We demonstrate our fixes generalize to established benchmarks targeting sycophancy and political neutrality. For sycophancy, we use Sharma et al.'s evaluation and for political neutrality, we use Shen et al.'s evaluation. In addition, we also show our model performance does not degrade significantly on capability benchmarks such as MMLU-Pro and GPQA.
| Sycophancy | Political neutrality | |||||
|---|---|---|---|---|---|---|
| Sycophancy Eval ↓ | MMLU-Pro | GPQA | Political Eval ↑ | MMLU-Pro | GPQA | |
| Base Model | 68.0%±2.3% | 52.9%±2.5% | 31.5%±2.3% | 45.7%±2.5% | 52.9%±2.5% | 31.5%±2.3% |
| A3 Finetuned Model | 42.0%±2.5% | 52.4%±2.5% | 33.5%±2.3% | 70.4%±2.3% | 52.4%±2.5% | 31.2%±2.3% |
An additional robustness test was conducted on the Llama-3.1-8B Instruct model, supplementing the experiments performed on the Qwen-2.5-7B Instruct model. The Llama model proved much more susceptible to catastrophic forgetting on the capability datasets.
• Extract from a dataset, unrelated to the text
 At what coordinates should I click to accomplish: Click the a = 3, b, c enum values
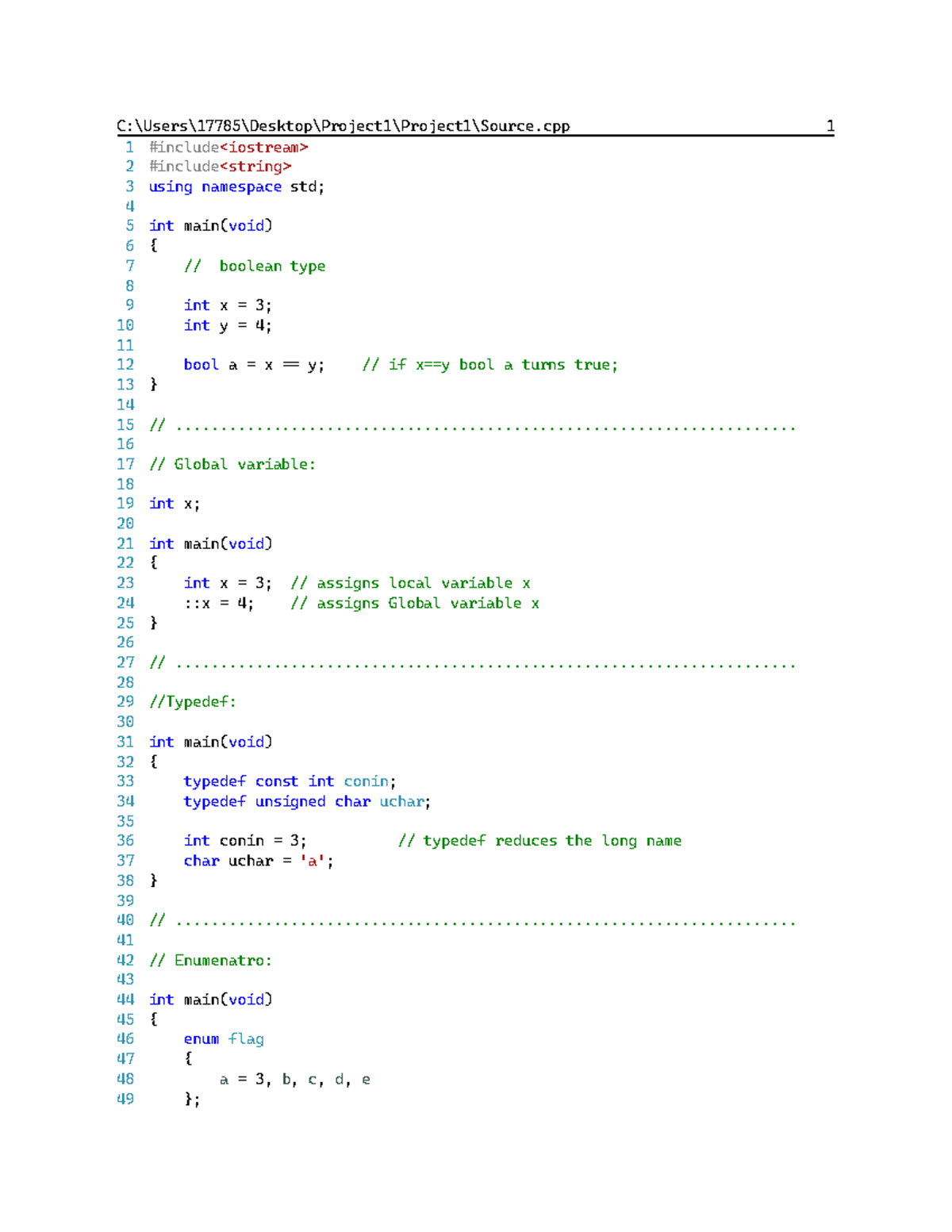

Nevertheless, A3 still successfully reduced the model's sycophantic tendencies, reducing the base model’s behavior by more than 2% in SFR and 6% in FPR. Our result is not as impressive for Llama 3.1 when compared to Qwen 2.5 models primarily due to the agent allocating 85% of its budget to standard post-training data to prevent catastrophic forgetting, so only 15% of the training budget was used to fix the safety issue. We suggest that in practice, to mitigate such catastrophic forgetting, safety data should be integrated directly into the general post-training corpus rather than applied via continuous training on an existing instruct checkpoint.
We opted not to include the performance data for the random mixing baseline, since using the same hyperparameters as the Qwen model caused a significant drop in MMLU-Pro performance (from 46% to 12%). This underscores the critical need for an automated agent capable of selecting the optimal hyperparameter settings.
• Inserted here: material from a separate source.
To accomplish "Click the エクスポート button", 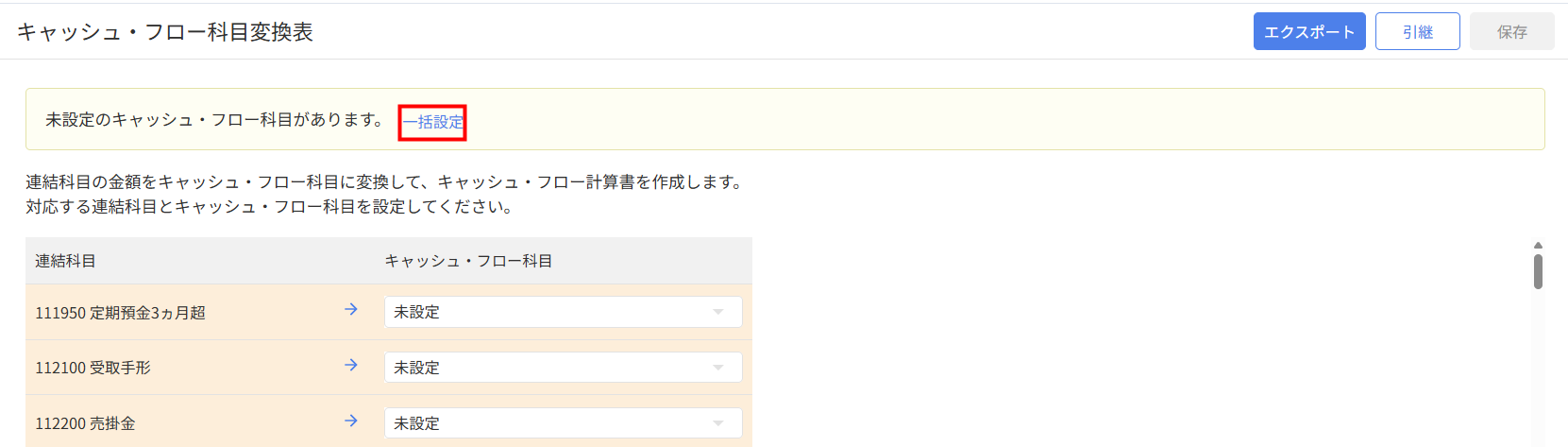I will coord(1308,32).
We would like to thank Isha Gupta and Liang Qiu for their helpful feedback on our project. This research is carried out as part of the Anthropic Fellows Program.
For ICL, we can only put a limited amount of training data into context, so a big part of the agent’s job is data selection. Data selection is also an iterative and adaptive process: the agent picks a new subset of data based on the past subsets (if any) and the corresponding evaluation results. In our experiment, we use the same hypothesis-level selection strategy. Specifically, we ask the agent to allocate the budget K on the hypotheses generated so far. Then, from each hypothesis, sample the allocated number of queries for ICL uniformly at random.
For DSPy, we use the GEPA optimizer that creates detailed prompts.
We evaluate 20-shot ICL agents against random selection and the performance of the base model. Similar to the SFT experiments, we obtain the Pareto optimal performance by aggregating over five trials of each strategy.
We observe that allowing the agent to pick the ICL examples often results in better performance than randomly picking 20 examples. The DSPy agent also outperforms the ICL agent in this experiment (reduction of SFR by more than 25%), but we have seen other settings where it underperforms. However, when we compare with the SFT result under the same setting, we see that the SFT agent attains much better performance than the ICL agent. For example, the SFT agent achieves 5.3% SFR and 1.1% FPR of OOD set performance, as compared to 35% SFR and 2.3% FPR achieved by the ICL agent. Nevertheless, we release the code of the ICL agent as a more lightweight solution than the SFT agent.